• Text provided:
🛡️ Enhanced Email Scam Detection System

A sophisticated AI-powered email scam detection system built with PyTorch, Flask, and advanced NLP techniques. This project uses deep learning with bidirectional LSTM, attention mechanisms, and feature engineering to accurately identify phishing and scam emails.

🎯 Overview

This email scam detection system leverages state-of-the-art deep learning techniques to protect users from phishing attacks, fraudulent emails, and scam attempts. The system analyzes email content using a combination of:

Deep Learning: Bidirectional LSTM with attention mechanism
Feature Engineering: Custom scam keyword detection, URL analysis, urgency detection, and personal information request identification
Smart Thresholding: Optimized classification threshold for balanced accuracy
User-Friendly Interface: Clean web UI showing classification results and confidence scores

✨ Features

Core Capabilities

Advanced Neural Network Architecture
- Bidirectional LSTM for context understanding
- Attention mechanism for focusing on important email parts
- 300-token sequence length for comprehensive analysis
- 15,000-word vocabulary
Multi-Layer Detection
- Deep learning model predictions
- Scam keyword detection with weighted scoring
- Suspicious URL pattern recognition
- Urgency tactic identification (ALL CAPS, excessive punctuation)

• Stated exercise A: Using the email scam detection description, decide whether each statement agrees with it: (i) the model analyzes sequences of 300 tokens; (ii) the model's vocabulary holds 50,000 words; (iii) the system is built with TensorFlow. For each, answer yes or no and quote the text's deciding words.
• Stated exercise B: Duplicate a passage of the email scam detection description word for word, beginning at the words "A sophisticated AI-powered" and stopping after the words "and scam emails.".

• Dataset excerpts:
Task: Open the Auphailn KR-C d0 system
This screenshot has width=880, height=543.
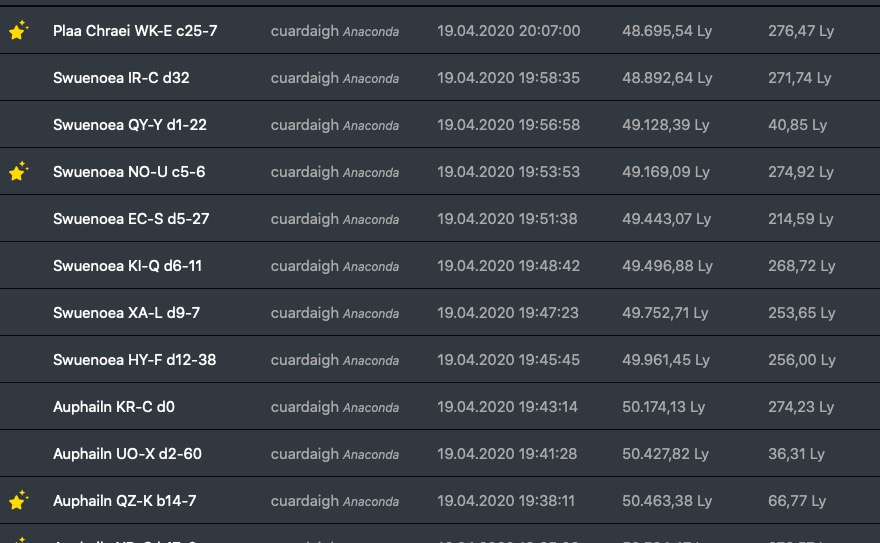Action: pyautogui.click(x=114, y=407)
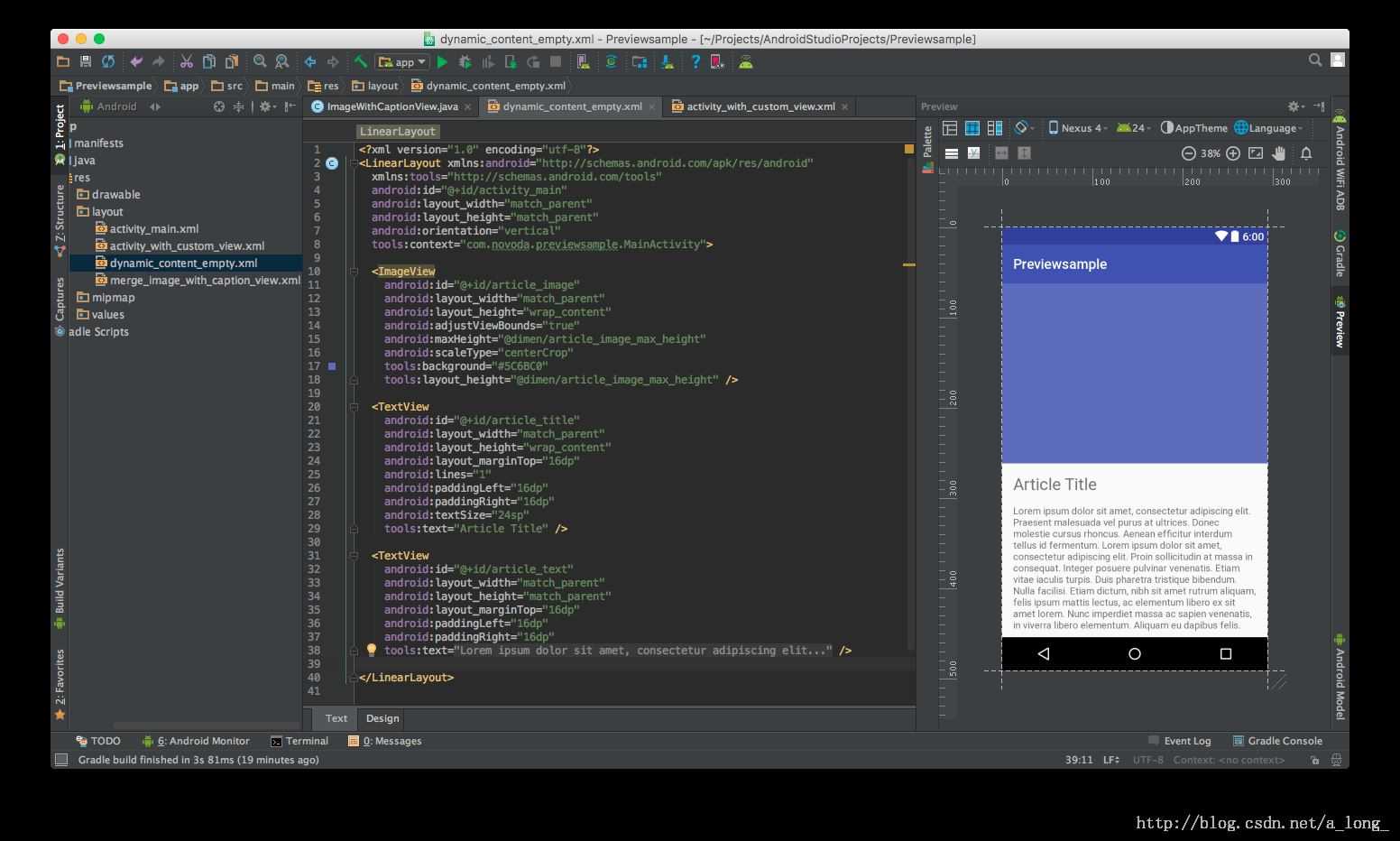Run the app with the green play button
This screenshot has height=841, width=1400.
[x=442, y=62]
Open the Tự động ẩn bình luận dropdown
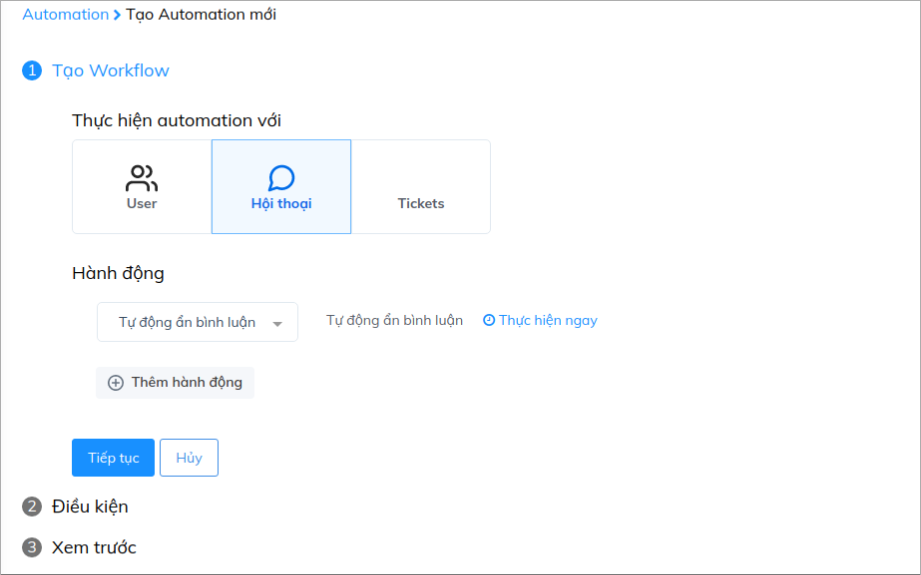This screenshot has height=575, width=921. 197,322
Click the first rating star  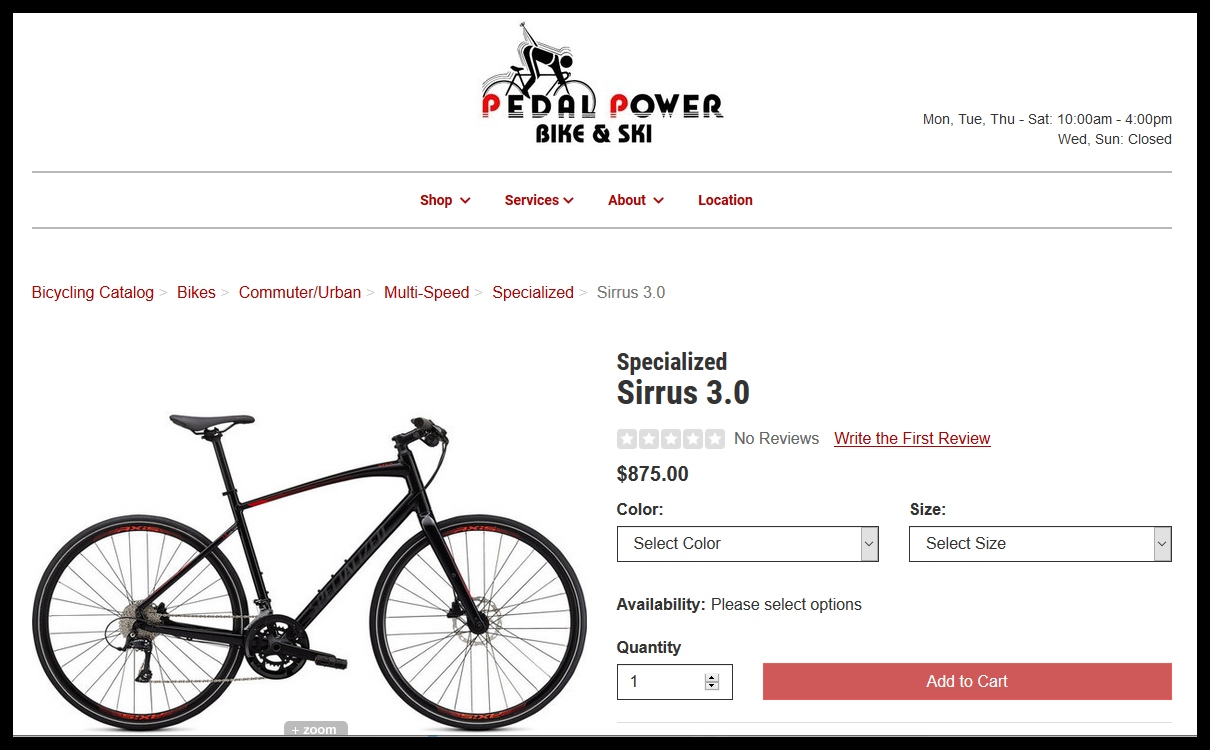pyautogui.click(x=627, y=438)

• Task solution A:
(i) Yes: "300-token sequence length for comprehensive analysis"
(ii) No: "15,000-word vocabulary"
(iii) No: "built with PyTorch, Flask, and advanced NLP techniques"

• Task solution B:
A sophisticated AI-powered email scam detection system built with PyTorch, Flask, and advanced NLP techniques. This project uses deep learning with bidirectional LSTM, attention mechanisms, and feature engineering to accurately identify phishing and scam emails.